◆ **EXERCISE OBJECTIVE**:
Copy the records verbatim, from the first line down to and including the line that contains "# 二次元 (41, 817)".

◆ **RECORDS TO USE**:
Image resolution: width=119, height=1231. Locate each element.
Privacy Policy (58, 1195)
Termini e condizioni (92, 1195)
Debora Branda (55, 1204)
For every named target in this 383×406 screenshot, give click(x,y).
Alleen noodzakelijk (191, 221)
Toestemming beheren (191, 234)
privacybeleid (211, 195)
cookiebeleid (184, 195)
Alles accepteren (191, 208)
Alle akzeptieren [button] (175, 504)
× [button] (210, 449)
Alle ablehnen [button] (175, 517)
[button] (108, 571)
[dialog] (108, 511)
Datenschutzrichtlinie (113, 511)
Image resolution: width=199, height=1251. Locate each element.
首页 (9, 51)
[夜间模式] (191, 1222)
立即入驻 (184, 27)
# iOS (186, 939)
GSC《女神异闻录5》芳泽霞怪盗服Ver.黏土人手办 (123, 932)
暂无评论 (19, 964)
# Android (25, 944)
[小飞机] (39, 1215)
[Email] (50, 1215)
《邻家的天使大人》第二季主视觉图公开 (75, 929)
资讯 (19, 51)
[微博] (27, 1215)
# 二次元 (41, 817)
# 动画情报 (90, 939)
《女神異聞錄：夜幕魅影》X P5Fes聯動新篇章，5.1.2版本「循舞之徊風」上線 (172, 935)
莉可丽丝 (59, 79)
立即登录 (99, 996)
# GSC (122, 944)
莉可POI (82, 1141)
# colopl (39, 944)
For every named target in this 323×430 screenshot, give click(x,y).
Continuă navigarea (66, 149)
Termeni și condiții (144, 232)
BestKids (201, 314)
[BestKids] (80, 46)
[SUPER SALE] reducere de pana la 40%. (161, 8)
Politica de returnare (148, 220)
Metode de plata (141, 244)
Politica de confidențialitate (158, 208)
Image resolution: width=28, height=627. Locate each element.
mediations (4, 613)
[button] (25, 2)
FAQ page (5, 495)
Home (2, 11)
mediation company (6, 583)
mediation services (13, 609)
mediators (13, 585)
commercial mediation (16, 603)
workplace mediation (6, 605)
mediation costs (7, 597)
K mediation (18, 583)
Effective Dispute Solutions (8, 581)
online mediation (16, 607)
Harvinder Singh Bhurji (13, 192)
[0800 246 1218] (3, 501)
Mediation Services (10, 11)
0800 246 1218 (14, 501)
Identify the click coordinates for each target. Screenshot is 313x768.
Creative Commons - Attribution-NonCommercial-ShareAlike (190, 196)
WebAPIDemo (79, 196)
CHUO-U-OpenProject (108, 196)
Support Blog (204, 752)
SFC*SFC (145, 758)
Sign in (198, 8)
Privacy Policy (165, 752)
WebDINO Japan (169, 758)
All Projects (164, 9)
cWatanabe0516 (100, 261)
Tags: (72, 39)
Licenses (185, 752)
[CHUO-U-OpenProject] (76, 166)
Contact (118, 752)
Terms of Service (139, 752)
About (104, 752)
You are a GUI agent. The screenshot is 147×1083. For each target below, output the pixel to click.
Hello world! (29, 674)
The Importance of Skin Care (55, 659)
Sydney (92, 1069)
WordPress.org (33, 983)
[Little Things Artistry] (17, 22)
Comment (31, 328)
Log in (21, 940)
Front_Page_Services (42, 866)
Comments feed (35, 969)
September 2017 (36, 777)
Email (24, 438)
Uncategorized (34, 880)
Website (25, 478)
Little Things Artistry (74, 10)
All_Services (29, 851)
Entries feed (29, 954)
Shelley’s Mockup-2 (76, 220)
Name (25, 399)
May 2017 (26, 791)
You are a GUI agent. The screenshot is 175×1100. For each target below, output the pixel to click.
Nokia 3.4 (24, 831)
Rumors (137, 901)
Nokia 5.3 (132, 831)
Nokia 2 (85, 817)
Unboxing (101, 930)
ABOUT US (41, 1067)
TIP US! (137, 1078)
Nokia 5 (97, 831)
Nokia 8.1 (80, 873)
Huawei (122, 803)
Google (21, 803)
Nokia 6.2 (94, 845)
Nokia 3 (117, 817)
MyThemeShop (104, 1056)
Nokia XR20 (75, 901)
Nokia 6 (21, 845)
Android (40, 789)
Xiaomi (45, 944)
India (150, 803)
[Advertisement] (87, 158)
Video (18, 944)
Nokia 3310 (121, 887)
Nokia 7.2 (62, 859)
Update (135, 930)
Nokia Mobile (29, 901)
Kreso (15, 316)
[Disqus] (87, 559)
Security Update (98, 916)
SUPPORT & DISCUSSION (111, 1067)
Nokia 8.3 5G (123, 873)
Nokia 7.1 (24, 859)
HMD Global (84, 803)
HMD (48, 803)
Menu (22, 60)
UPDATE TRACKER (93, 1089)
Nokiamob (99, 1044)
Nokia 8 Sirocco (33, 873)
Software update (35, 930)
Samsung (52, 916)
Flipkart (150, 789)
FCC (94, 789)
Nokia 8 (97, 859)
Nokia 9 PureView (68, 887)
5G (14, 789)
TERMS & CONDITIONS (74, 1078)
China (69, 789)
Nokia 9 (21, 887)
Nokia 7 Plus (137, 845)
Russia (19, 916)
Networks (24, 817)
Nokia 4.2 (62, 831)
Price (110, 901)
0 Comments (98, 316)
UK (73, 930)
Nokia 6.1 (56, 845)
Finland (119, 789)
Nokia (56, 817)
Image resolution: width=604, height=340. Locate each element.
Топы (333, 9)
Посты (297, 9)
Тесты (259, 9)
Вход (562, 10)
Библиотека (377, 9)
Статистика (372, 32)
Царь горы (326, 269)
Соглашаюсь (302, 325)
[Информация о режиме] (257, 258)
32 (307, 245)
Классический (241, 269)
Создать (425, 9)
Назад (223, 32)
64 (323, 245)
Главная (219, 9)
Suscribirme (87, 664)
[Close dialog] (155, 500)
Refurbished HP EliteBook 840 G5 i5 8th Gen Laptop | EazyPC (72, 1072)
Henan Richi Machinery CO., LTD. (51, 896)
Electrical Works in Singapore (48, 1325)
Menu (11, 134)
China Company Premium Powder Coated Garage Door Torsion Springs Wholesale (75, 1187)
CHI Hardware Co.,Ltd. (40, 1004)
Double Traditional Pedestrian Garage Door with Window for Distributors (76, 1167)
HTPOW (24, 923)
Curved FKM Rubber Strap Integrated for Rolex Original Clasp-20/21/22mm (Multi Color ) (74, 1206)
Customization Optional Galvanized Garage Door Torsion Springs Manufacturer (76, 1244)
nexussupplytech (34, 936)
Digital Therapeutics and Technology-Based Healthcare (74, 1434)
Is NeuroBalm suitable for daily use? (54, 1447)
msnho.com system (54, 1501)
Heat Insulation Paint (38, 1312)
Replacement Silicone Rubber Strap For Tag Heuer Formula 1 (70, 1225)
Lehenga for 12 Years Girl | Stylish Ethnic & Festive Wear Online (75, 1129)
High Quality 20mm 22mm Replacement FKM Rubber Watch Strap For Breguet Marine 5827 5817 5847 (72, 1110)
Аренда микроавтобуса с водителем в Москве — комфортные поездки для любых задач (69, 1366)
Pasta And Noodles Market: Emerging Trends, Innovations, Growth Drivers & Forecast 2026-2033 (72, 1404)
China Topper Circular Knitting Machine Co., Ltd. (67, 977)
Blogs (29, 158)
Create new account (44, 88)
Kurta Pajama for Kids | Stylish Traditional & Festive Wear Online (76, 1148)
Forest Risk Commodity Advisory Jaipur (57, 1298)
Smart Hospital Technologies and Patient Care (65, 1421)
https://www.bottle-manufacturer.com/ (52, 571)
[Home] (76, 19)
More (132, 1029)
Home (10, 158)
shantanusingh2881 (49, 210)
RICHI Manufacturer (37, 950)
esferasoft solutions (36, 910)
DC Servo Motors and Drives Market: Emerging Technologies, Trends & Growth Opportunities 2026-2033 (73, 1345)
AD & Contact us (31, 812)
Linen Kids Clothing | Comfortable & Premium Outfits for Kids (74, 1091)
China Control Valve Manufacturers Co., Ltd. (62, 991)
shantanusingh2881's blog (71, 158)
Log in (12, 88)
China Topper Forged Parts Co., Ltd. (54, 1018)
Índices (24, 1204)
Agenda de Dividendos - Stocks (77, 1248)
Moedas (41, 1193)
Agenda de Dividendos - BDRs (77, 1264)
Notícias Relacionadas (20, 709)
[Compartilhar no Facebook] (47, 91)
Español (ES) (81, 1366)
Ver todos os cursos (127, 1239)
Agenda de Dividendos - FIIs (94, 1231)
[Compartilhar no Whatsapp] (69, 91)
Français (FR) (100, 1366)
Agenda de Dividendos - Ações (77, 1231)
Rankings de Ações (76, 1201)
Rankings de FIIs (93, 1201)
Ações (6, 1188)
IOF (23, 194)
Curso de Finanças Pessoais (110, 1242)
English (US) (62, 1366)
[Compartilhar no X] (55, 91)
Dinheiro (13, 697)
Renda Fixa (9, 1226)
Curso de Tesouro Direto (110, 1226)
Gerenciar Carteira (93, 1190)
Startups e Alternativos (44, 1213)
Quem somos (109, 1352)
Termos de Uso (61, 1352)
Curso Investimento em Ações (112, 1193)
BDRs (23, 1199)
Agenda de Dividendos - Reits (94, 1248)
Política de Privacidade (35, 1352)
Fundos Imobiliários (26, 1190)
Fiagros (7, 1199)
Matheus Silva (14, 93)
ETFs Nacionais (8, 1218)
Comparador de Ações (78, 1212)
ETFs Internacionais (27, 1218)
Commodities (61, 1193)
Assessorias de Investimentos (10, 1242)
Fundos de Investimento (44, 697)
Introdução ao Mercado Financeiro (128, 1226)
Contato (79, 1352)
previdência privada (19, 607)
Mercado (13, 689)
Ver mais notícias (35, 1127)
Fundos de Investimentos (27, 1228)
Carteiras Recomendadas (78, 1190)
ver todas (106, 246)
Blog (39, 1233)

◆ **EXERCISE SOLUTION**:
Image resolution: width=119, height=1231. Locate each element.
Privacy Policy (58, 1195)
Termini e condizioni (92, 1195)
Debora Branda (55, 1204)
For every named target in this 383×406 screenshot, give click(x,y).
Alleen noodzakelijk (191, 221)
Toestemming beheren (191, 234)
privacybeleid (211, 195)
cookiebeleid (184, 195)
Alles accepteren (191, 208)
Alle akzeptieren [button] (175, 504)
× [button] (210, 449)
Alle ablehnen [button] (175, 517)
[button] (108, 571)
[dialog] (108, 511)
Datenschutzrichtlinie (113, 511)
Image resolution: width=199, height=1251. Locate each element.
首页 (9, 51)
[夜间模式] (191, 1222)
立即入驻 (184, 27)
# iOS (186, 939)
GSC《女神异闻录5》芳泽霞怪盗服Ver.黏土人手办 (123, 932)
暂无评论 (19, 964)
# Android (25, 944)
[小飞机] (39, 1215)
[Email] (50, 1215)
《邻家的天使大人》第二季主视觉图公开 (75, 929)
资讯 (19, 51)
[微博] (27, 1215)
# 二次元 (41, 817)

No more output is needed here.